EXERCISE | From the article on breaking a lease below, reproduce word for word the passage that begins with "Our Verify researchers" and stops after "without a penalty.".

___ EXCERPT ___

WASHINGTON — QUESTION:
Can you break your lease in D.C., Virginia and Maryland?
ANSWER:
Yes, but be prepared to pay a penalty.
SOURCES:
Karen Straughn- Assistant Attorney General at the Maryland Attorney General's Office, Director of the Mediation Unit for the Consumer Protection Division
Patrick Algyer- Executive Director of the Northern Virginia Apartment Association
Catherine Denny- Senior Attorney at the DC Tenants' Rights Center
PROCESS:
With colleges moving classes online and more jobs allowing telework permanently, some people might not need to rent anymore.
A viewer asked us to Verify: Can you break your lease?
Our Verify researchers asked experts across the DMV, randing from an assistant attorney general in Maryland to the executive director of the Northern Virginia Apartment Association and a senior attorney at the D.C. Tenants' Rights Center.
They all said that no one on the state or local level has come out and said that the pandemic is a legal reason to break your lease without a penalty.
But technically, a tenant can break their lease and face a penalty. There are some exceptions. Service members, for instance, who must move or victims of domestic violence would not be forced to pay a penalty.
"You can break your lease at any time, you just may have to face certain ramifications as a result of breaking your lease," Straughn said.
"If it turns out you’re not going to be moving to D.C. because your school gets canceled or your job gets canceled, obviously a landlord can’t force a tenant to move into the property," Denny said.
So yes, in general you can break your lease, but all our experts say before you do that, read over the fine print.
You could be responsible for paying rent for the duration of your lease if the landlord can’t find a new tenant. If you refuse to pay, you could face legal action when the courts reopen, which would impact your credit score, making it more difficult to find a new place.
"Nobody wants to evict anybody from an apartment," Algyer said. "It's expensive, it's no fun to tell someone they don't have a house anymore, and it takes a while to do it."
Evictions also have financial ramifications for the landlord.
"Landlords also have mortgages that they have to pay," Algyer said. "Depending on the building they might be responsible for electricity, water, heat -- all of those bills have to be paid. The minute a tenant can't pay rent that automatically then trickles down to the management company or the ownership group, where they now can't pay their mortgage or their utilities to keep that building going."
If you’re considering signing a lease, but you're afraid to commit during the pandemic, our experts say talk to your landlord about adding a line in the lease that takes your situation into account.
"Try to add something to the lease that covers the situation," Straughn said. "Or you can talk to your landlord about what that situation is and make sure that you have something in writing that goes along with the lease as an addendum to show that you have agreed that in the event that school does not go forward, that you will not be responsible for renting the premises."
Straughn said landlords may ask that you limit that to a period of time, so that the landlord can move forward and find a different tenant.
"There's no harm in asking," Denny said. "The worst case is that landlord says no."

___ PROVIDED DATA ___

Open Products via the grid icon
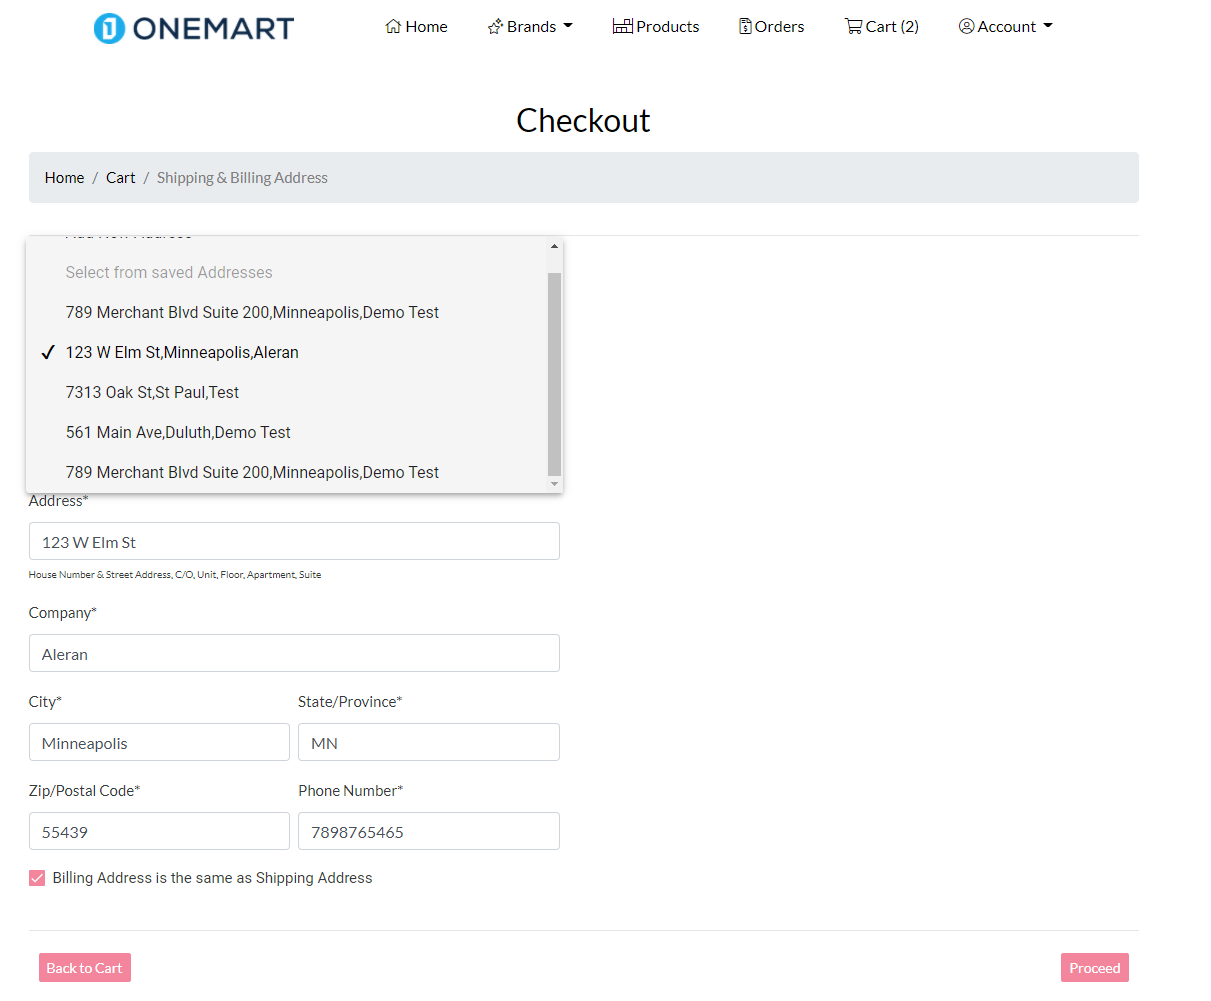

___

YOUR SOLUTION |
Our Verify researchers asked experts across the DMV, randing from an assistant attorney general in Maryland to the executive director of the Northern Virginia Apartment Association and a senior attorney at the D.C. Tenants' Rights Center.
They all said that no one on the state or local level has come out and said that the pandemic is a legal reason to break your lease without a penalty.